Le Parti camerounais pour la réconciliation nationale (PCRN), dirigé par Cabral Libii, franchit une nouvelle étape dans son implication au sein des institutions étatiques. Par un décret présidentiel signé le 2 juin 2026, l’honorable Rolande Ngo Issi, députée issue de la circonscription du Nyong et Kellé, a été officiellement désignée membre du Conseil supérieur de la magistrature.
Cette nomination marque une ouverture notable du pouvoir en place vers des figures de l’opposition parlementaire. Aux côtés de l’élue du PCRN, d’autres personnalités rejoignent cette instance prestigieuse, à l’instar de l’ancien ministre Sali Dahirou et de la députée Soppo Toute Marlyse du Wouri, représentante du RDPC. Le nouveau contingent comprend également des experts du droit tels que Claude Francis Moukouri, ex-vice-président du Tribunal criminel spécial (TCS), ainsi qu’Albert Ekono Nna, Engelbert Bengono, Mekoulou Cunégonde Christine épouse Ngotty et Roger Sockeng.
Un parcours académique et politique dense
Née le 9 janvier 1981 à Yaoundé, Rolande Ngo Issi affiche une trajectoire multidimensionnelle. En plus de son mandat à l’Assemblée nationale, elle occupe désormais la fonction de membre suppléante du Conseil supérieur de la magistrature, sur décision du Président Paul Biya. Son influence s’étend également au sein de son parti, où elle officie comme secrétaire générale à la délégation régionale du Centre et siège au comité directeur national du PCRN. Par ailleurs, elle assure la fonction de secrétaire générale adjointe du Réseau des femmes parlementaires du Cameroun.
Sur le plan civil, elle préside depuis avril 2016 le Mouvement national des consommateurs (MNC). Sa formation intellectuelle repose sur un master en psychologie de l’enfant obtenu à l’Université de Yaoundé 1, une licence en science politique de l’Université de Yaoundé 2 – Soa, ainsi qu’un diplôme de l’Ecole normale supérieure (ENS).
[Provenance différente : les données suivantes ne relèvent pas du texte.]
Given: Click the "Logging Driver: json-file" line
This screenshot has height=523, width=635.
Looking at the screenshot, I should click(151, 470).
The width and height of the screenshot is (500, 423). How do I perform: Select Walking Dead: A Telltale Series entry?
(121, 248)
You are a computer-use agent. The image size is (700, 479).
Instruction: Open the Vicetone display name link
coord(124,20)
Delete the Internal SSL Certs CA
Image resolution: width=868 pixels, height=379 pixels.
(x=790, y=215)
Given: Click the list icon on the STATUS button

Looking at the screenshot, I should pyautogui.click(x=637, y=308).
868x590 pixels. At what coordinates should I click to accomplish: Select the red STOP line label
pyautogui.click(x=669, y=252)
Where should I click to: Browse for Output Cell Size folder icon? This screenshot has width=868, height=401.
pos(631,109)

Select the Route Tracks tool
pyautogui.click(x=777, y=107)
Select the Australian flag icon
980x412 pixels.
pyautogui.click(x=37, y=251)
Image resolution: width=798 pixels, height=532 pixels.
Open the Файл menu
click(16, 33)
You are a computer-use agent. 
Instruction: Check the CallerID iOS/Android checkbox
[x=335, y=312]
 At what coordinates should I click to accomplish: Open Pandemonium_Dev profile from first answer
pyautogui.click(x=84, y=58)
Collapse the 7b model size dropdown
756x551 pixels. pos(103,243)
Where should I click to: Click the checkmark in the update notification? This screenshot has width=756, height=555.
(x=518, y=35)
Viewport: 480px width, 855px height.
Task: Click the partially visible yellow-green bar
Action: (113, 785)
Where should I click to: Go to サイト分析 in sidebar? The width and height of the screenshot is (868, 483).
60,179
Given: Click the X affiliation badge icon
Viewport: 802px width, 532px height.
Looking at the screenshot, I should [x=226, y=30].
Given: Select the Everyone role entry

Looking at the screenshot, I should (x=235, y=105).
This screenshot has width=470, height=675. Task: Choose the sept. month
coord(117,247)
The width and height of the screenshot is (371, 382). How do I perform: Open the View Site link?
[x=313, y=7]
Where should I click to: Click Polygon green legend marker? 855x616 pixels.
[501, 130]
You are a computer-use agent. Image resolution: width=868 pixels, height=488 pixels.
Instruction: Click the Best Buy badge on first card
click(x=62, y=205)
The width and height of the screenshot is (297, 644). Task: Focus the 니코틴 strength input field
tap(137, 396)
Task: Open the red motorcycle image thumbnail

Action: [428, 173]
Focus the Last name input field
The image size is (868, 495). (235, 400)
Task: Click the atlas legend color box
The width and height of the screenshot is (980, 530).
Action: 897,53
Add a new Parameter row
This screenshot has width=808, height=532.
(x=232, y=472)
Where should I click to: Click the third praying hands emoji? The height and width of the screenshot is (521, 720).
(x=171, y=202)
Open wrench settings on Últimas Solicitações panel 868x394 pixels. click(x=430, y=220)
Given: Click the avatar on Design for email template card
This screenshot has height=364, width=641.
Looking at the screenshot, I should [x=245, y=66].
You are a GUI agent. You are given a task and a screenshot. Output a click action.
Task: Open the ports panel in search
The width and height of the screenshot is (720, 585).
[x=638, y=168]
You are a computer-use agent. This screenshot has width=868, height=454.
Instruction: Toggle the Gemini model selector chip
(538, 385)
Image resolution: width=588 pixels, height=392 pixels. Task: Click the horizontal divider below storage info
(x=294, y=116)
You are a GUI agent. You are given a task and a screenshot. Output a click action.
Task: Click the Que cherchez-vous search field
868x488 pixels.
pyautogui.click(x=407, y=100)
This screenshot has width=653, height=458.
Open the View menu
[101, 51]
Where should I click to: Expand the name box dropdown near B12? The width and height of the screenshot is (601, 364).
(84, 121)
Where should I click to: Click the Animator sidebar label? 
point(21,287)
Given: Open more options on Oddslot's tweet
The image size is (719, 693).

Avant de s’engager pleinement en politique, elle a consacré onze années à l’enseignement en zone rurale et s’est investie dans le coaching en développement personnel.
Une voix critique au sein de l’hémicycle
Très active sur les réseaux sociaux où elle encourage l’entrepreneuriat chez les jeunes, Rolande Ngo Issi n’hésite pas à interpeller l’exécutif sur les enjeux socio-économiques. Lors des récents débats sur l’orientation budgétaire, elle a vivement questionné la viabilité de la politique d’import-substitution. Elle a notamment pointé du doigt les obstacles structurels tels que les coupures d’électricité récurrentes, l’instabilité de la connexion internet et une pression fiscale qu’elle juge asphyxiante pour les acteurs économiques.
L’élue a également porté la voix des forces de l’ordre en interpellant le ministre des Finances sur les retards d’avancement de solde au sein de la police. Elle a souligné une disparité de traitement par rapport à l’armée, où ces ajustements seraient automatiques, contrairement aux policiers qui attendent une régularisation depuis 2017. Cette nomination au Conseil supérieur de la magistrature place désormais cette figure montante du PCRN au cœur des enjeux judiciaires du Cameroun.